Almost all the counterfeits Philips sees in Africa come from China, according to de Visser, although this type of trend is unlikely to be a ground-breaking revelation for most trademark specialists. And as many people know, tackling counterfeits in China is no mean feat, often requiring the unravelling of a complex web of operations.

“In China, where counterfeits are manufactured, very often you have to hire investigators to try to find the manufacturing sources and to unravel the networks around these manufacturers—stopping them from creating a value chain that brings their products to market.

“It is not just a matter of looking at one big factory in the countryside of Guangdong province, for example. There is a network of people usually working together: one company will do the manufacturing, another will do the packaging, while another will have the foreign contacts for starting a trade operation. The degree of sophistication of the whole network you are faced with is complex,” he explains.

In response, Philips sometimes implements actions on a retail level in bigger Chinese cities, although mostly it focuses on tackling the manufacturers with the help of the administrative authorities, which are quite well-developed, says de Visser.

“To a lesser extent, we do court actions in counterfeit cases, although we have also begun to conduct cases in court based on patents and to a lesser extent designs. That did not occur ten years ago.” Overall, he says, the company takes a “multi-level approach” and is moving away from only using administrative action to taking more court action.

“The interesting thing with trademarks”, he notes, is that “when you talk about defence, trademarks can be quite powerful, sometimes much more so than patents”.

That’s because, he adds, enforcement is slightly more agile when you consider things like border detentions. “You can do detentions on the basis of patents, but it is not possible in every territory, simply because the facilities don’t exist because of international treaties.”

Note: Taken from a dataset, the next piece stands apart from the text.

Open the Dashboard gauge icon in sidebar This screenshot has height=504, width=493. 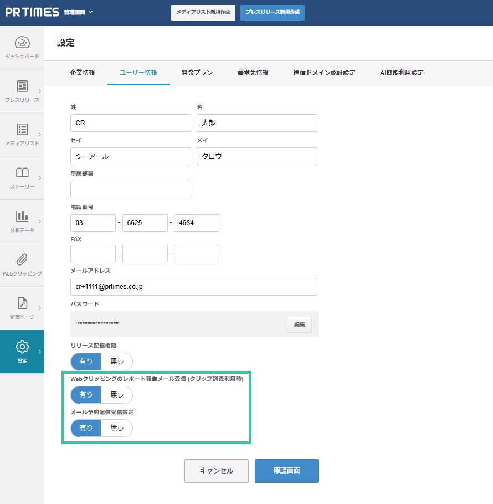(x=22, y=43)
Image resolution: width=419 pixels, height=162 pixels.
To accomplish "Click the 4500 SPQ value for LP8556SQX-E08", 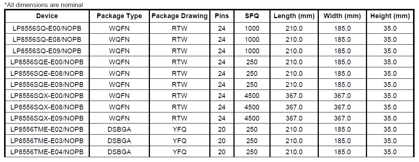I will point(252,107).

In the future, de Visser says, he hopes to achieve a better exchange of “business intelligence in terms of anti-counterfeiting”, because at the moment so often the company “knocks on the door of the customs authorities but there is always this hesitation to share with us information that we need for enforcing in country A as well as country B”.

He adds: “Once you can determine that a shipment is counterfeit then I want to know everything about the shipment to enable me to go to the next level of the value chain, or to go back to the manufacturing source.”

These are some of the topics de Visser plans to discuss when he speaks at the Brand Protection & Anti-Counterfeiting conference in Berlin, from November 18 to 20. Aside from providing attendees with some food for thought, the event will give de Visser another opportunity to meet the WCO’s Molle—who is also speaking—and perhaps another chance to discuss the way forward on tackling counterfeit goods.